--- PROVIDED ENTRIES Enclosed Below ---

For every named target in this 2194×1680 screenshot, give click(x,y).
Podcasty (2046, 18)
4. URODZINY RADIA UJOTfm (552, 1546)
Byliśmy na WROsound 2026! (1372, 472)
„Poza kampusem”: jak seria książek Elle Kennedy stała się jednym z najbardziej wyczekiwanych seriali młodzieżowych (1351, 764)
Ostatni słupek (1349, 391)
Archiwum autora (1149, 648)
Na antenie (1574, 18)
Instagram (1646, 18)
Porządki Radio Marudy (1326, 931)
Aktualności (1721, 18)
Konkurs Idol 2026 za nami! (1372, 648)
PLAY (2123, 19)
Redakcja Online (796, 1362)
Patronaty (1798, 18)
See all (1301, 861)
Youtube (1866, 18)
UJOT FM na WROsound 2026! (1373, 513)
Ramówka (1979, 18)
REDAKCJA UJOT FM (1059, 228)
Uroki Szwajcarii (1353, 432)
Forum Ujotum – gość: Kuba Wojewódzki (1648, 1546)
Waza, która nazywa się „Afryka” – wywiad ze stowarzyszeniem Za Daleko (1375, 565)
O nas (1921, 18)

--- End of Enclosed PROVIDED ENTRIES ---

* INSTRUCTIONS FOR THE TASK *
Keeping every line exactly as it is, retype the listing.

* THE ANSWER *
For every named target in this 2194×1680 screenshot, give click(x,y).
Podcasty (2046, 18)
4. URODZINY RADIA UJOTfm (552, 1546)
Byliśmy na WROsound 2026! (1372, 472)
„Poza kampusem”: jak seria książek Elle Kennedy stała się jednym z najbardziej wyczekiwanych seriali młodzieżowych (1351, 764)
Ostatni słupek (1349, 391)
Archiwum autora (1149, 648)
Na antenie (1574, 18)
Instagram (1646, 18)
Porządki Radio Marudy (1326, 931)
Aktualności (1721, 18)
Konkurs Idol 2026 za nami! (1372, 648)
PLAY (2123, 19)
Redakcja Online (796, 1362)
Patronaty (1798, 18)
See all (1301, 861)
Youtube (1866, 18)
UJOT FM na WROsound 2026! (1373, 513)
Ramówka (1979, 18)
REDAKCJA UJOT FM (1059, 228)
Uroki Szwajcarii (1353, 432)
Forum Ujotum – gość: Kuba Wojewódzki (1648, 1546)
Waza, która nazywa się „Afryka” – wywiad ze stowarzyszeniem Za Daleko (1375, 565)
O nas (1921, 18)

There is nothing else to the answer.